Consigna —
Explica en una o dos oraciones por qué la muerte de cualquier hombre disminuye a quien habla, según el texto de John Donne.

Texto proporcionado —
● ● ● ● ●

Ningún hombre es una Isla,
Entero en sí mismo; todo hombre
Es un pedazo del Continente,
Una parte de Tierra Firme; si
El Mar se llevara un Terrón,
Europa perdería un Promontorio
Como si se llevaran la Casa
De sus amigos o la tuya propia.
La Muerte de cualquier hombre me disminuye
Porque soy parte de la Humanidad; y
Por eso nunca procures saber
Por quién doblan las campanas:
Doblan por ti.
John Donne
(1573-1631)

● ● ● ● ●

Filas de datos —

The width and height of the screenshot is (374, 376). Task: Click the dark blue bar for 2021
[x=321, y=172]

● ● ● ● ●

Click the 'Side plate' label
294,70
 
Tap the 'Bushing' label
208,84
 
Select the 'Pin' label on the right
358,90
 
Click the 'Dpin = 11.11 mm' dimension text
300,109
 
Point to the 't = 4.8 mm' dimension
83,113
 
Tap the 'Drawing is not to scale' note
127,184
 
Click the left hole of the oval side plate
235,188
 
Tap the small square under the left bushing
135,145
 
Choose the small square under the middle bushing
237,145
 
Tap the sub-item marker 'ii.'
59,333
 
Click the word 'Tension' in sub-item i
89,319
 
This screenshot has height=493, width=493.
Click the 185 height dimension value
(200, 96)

● ● ● ● ●

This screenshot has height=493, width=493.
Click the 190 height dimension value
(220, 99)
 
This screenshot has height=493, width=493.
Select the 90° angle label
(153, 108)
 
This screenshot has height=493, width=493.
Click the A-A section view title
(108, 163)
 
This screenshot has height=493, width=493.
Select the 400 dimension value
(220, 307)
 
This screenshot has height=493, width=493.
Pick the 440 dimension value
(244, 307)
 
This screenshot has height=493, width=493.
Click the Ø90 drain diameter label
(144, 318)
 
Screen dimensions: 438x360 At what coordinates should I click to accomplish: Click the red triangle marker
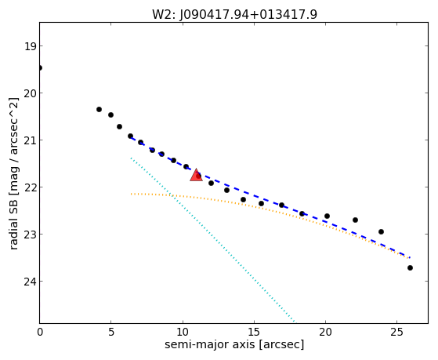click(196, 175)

● ● ● ● ●

Solución desarrollada —
La muerte de cualquier hombre disminuye a quien habla porque es parte de la Humanidad. Como ningún hombre es una isla entera en sí misma, sino un pedazo del continente, perder a cualquiera es perder una parte del todo al que también pertenece.